▶ _ASSIGNMENT_
Look through the records below for the line with "Wildgame SOLPAK Solar" and the line with "Rapala (44, 1738)", then return those lines and all lines between, exactly.

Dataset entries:
☆ ☆ ☆ ☆
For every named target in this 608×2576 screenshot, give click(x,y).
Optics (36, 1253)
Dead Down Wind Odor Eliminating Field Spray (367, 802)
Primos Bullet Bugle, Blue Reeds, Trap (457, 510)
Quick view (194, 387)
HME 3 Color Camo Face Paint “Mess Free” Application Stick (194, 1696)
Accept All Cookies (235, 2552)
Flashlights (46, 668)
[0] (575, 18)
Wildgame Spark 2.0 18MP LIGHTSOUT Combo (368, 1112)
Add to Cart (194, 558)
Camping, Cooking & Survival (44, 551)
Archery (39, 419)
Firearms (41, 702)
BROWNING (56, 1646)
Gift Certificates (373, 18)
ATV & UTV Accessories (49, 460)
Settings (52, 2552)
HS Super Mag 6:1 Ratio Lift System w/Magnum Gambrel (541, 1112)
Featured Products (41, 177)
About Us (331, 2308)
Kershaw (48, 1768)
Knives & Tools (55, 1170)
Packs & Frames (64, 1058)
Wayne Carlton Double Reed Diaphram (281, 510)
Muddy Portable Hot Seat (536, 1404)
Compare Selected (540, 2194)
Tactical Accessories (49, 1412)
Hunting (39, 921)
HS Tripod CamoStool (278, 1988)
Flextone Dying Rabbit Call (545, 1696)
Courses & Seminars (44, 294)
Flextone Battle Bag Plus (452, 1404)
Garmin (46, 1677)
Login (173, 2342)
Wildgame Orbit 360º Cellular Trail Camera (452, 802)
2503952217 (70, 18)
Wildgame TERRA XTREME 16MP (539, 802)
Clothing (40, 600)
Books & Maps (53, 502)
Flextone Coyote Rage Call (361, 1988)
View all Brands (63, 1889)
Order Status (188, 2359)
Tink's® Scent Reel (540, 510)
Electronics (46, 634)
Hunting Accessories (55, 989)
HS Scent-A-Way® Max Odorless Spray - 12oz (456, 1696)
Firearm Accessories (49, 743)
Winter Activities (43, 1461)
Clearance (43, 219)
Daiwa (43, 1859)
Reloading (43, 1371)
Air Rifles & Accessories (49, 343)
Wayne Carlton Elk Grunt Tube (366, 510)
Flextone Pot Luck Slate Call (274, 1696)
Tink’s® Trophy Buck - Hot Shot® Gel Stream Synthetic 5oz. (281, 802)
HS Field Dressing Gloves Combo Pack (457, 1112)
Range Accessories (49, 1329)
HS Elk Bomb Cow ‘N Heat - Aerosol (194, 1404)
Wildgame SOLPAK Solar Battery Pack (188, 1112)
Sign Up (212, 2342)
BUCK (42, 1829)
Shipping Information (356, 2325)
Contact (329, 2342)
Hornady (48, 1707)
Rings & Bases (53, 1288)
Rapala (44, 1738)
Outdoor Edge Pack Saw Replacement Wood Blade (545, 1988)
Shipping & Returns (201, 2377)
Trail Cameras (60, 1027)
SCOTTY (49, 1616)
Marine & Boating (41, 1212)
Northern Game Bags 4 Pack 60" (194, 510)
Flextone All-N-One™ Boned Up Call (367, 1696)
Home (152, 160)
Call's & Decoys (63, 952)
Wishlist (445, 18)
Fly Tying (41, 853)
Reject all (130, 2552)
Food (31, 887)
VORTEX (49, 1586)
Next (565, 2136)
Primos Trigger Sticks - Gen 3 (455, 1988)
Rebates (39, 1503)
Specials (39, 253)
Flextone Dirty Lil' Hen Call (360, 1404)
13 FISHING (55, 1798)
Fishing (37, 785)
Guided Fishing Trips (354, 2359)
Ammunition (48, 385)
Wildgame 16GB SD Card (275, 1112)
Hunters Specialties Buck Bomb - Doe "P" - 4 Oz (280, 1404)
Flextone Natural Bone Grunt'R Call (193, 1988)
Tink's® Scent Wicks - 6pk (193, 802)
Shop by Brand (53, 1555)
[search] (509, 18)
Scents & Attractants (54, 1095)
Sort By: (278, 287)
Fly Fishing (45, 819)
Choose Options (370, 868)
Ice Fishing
☆ ☆ ☆ ☆
▶ _EXPECTED ANSWER_
Wildgame SOLPAK Solar Battery Pack (188, 1112)
Sign Up (212, 2342)
BUCK (42, 1829)
Shipping Information (356, 2325)
Contact (329, 2342)
Hornady (48, 1707)
Rings & Bases (53, 1288)
Rapala (44, 1738)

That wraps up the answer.